The intro is a mission statement and has a real goose bump lifting ramping and throbbing with the sort of dirty drops that’ll make you pull nose-scrunchy faces, like you smelled something baaad!
There is  real use of infrasonics and sub bass as actual melody thread in all the tracks, which is kinda odd. Like José says in the video, you will lose most of it unless you have a profound set of woofers.
Marching for a Dream is a good example. It’s dirty and grime laden and has large, majestic sweeps and wobbles, with back of the box levels of Germanic vox samples and other Vocoderish stuff. All underpinned with a synth string that’d pull on your soul.
Bassvowels is fave track. All bouncy and infrasonic, with a catchy as hell lilt. Great build that lifts the goose bumps and so help me, your foot will squeeze the gas and you shall nod your head. But Just Bass immediately after that is pure slowdown and is about the throb.

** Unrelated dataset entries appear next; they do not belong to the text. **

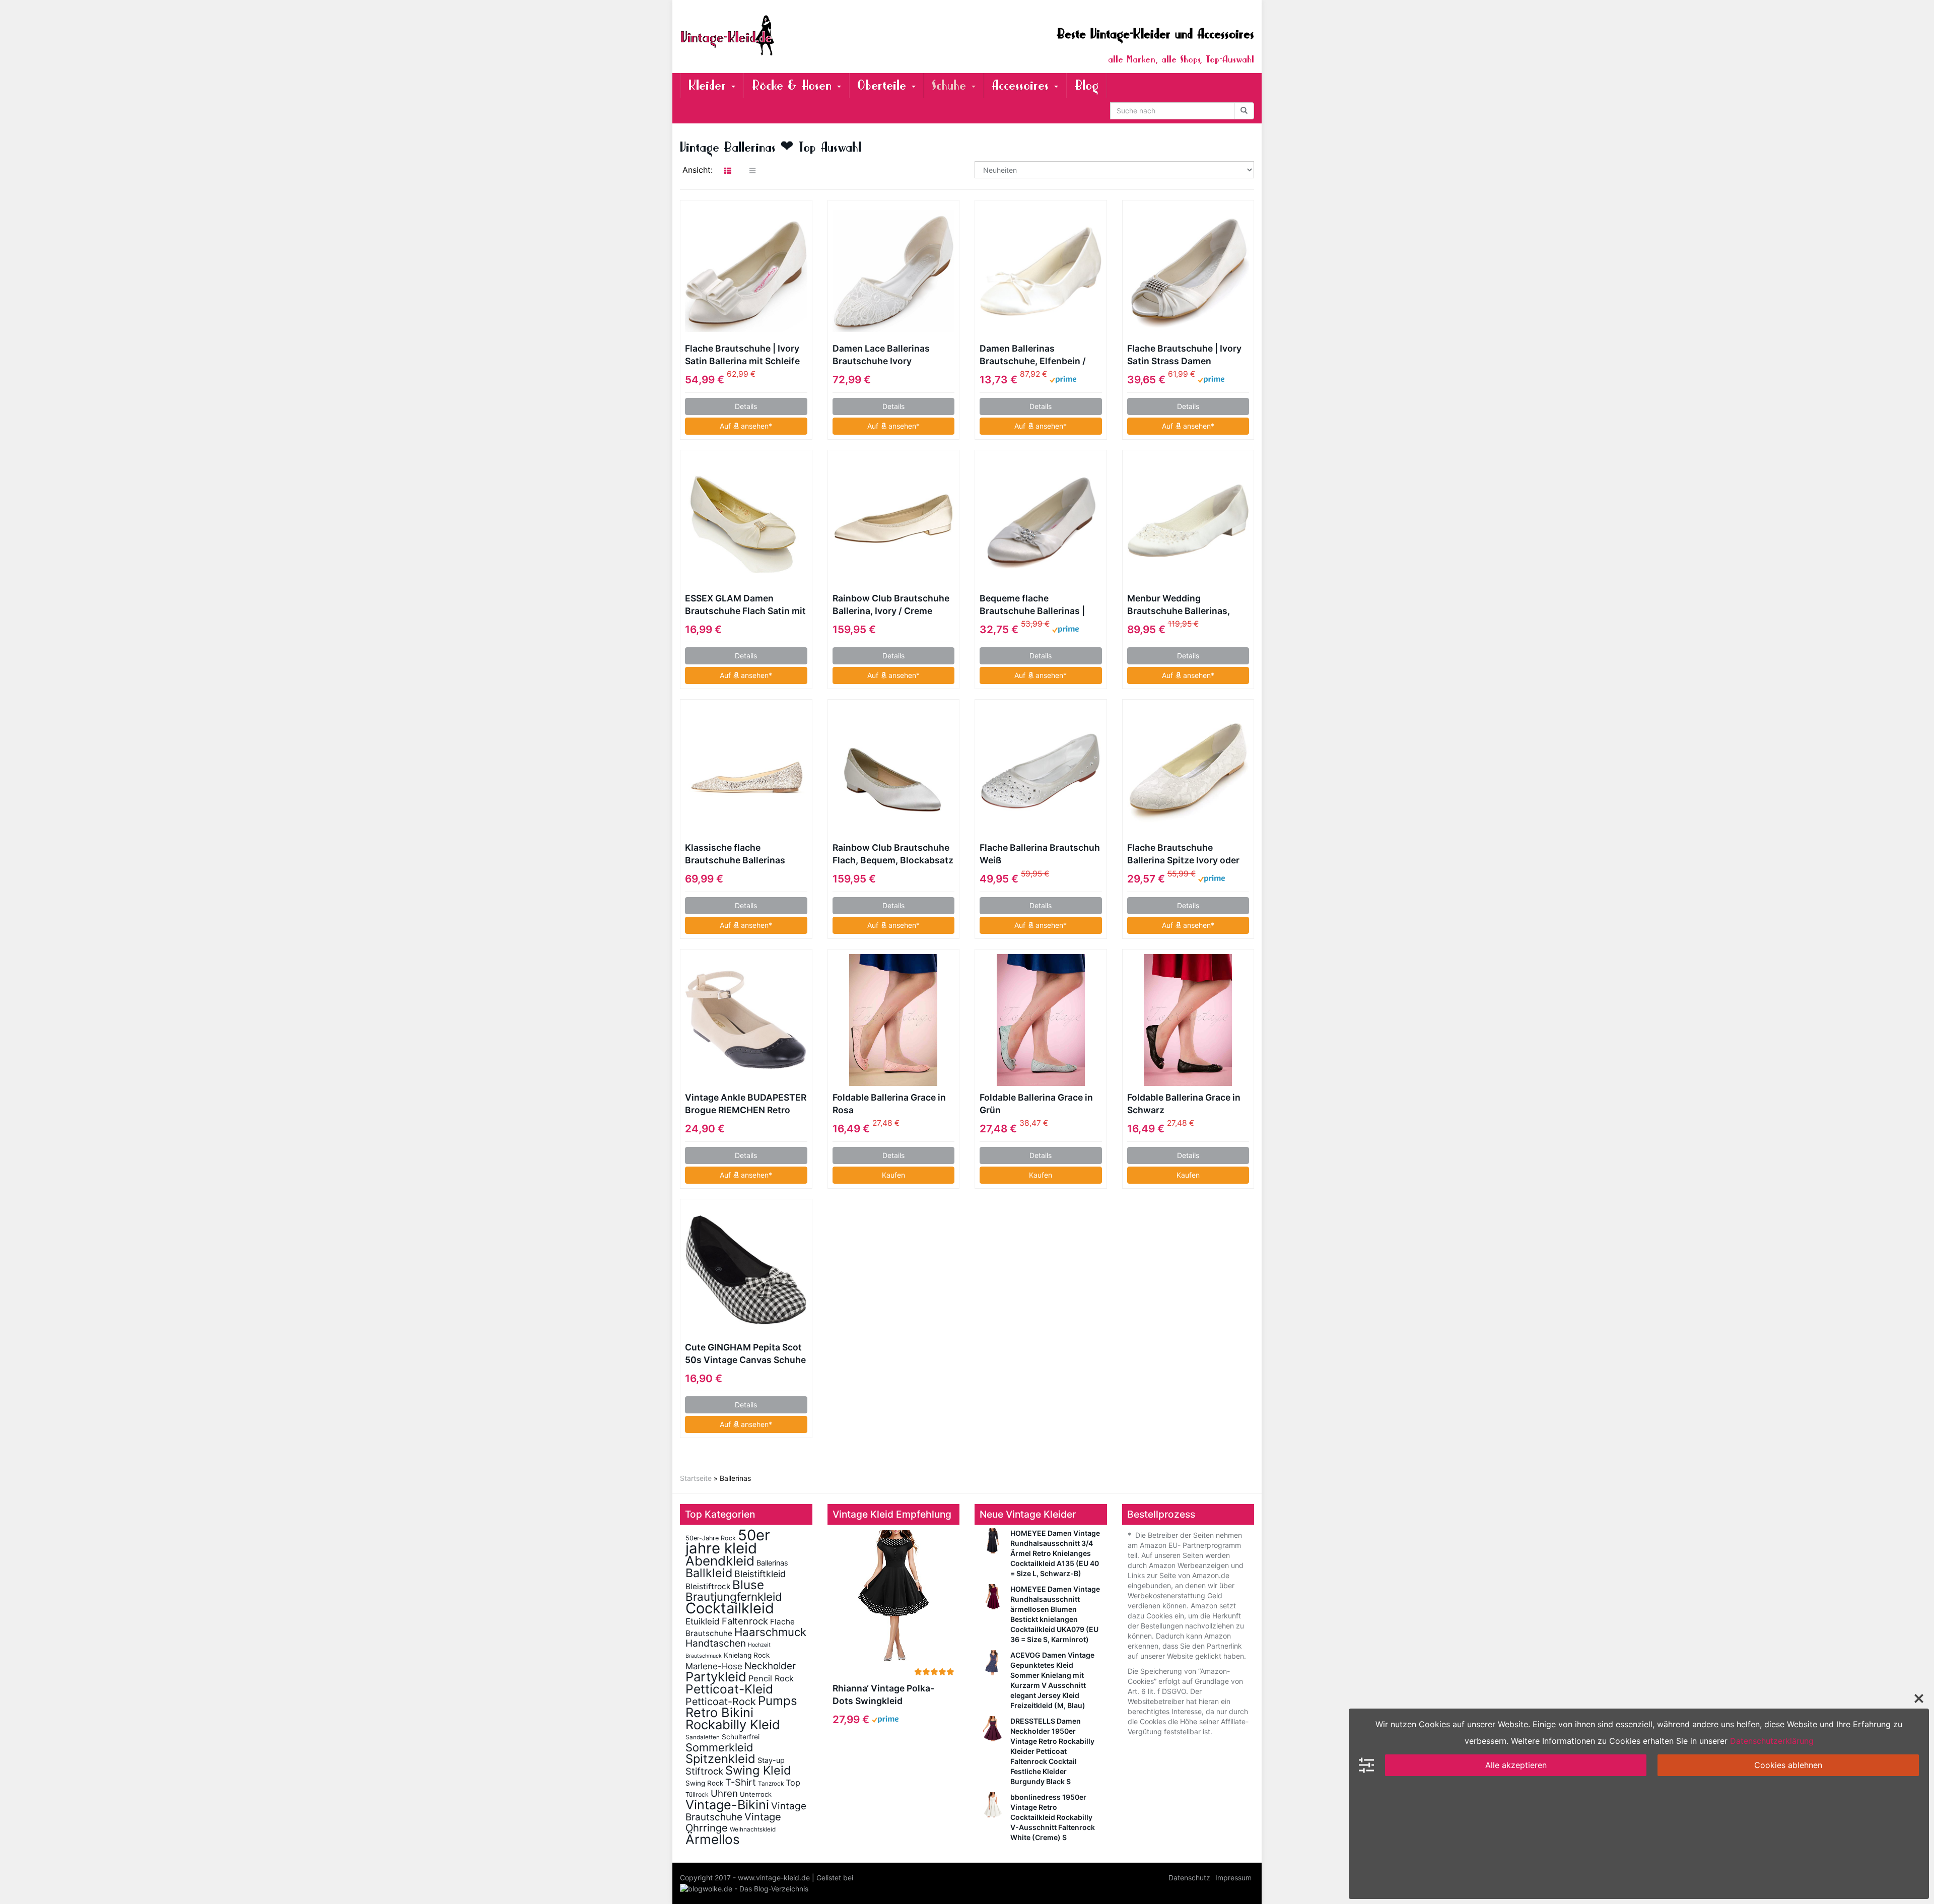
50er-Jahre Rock (710, 1538)
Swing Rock (704, 1783)
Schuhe (951, 85)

I bet you can’t play 70Hz is mad. Starts all percussive with vocal synth and gets into a real dance place. And of course, the album has Bass I Love You remixed on the end. A modern classic, it has massive hugeness and a real tune that goes hauntingly well with the birdsong (yes!) right up high in the mix.
But stuff this opinion, here’s what a real hardcore, bass head system owning Bass Mekanik fan has to say about it. Meet José ‘Quakeshaker’ Correia:
And now, some scores
Overall    9.4
Tune!    8
How Low?    10
System Stretcher?    10
Production    10
‘Like’ rating    9
(Album Art    7) Side issue while driving, hence not in overall score
In A Nutshell
Bass from the East Coast, with a more urban feel. Amazing, nutty depth you will miss through headphones or normal speakers. Twin subs is a minimum and really, they aughta be fifteens with a half kilowatt each to play this schtick! Drops low as hell and holds it, has wicked production values and wonderful mid and top imagery with tunes you’ll find will grow on you. Bassotronics is WORTHY & RIGHTEOUS!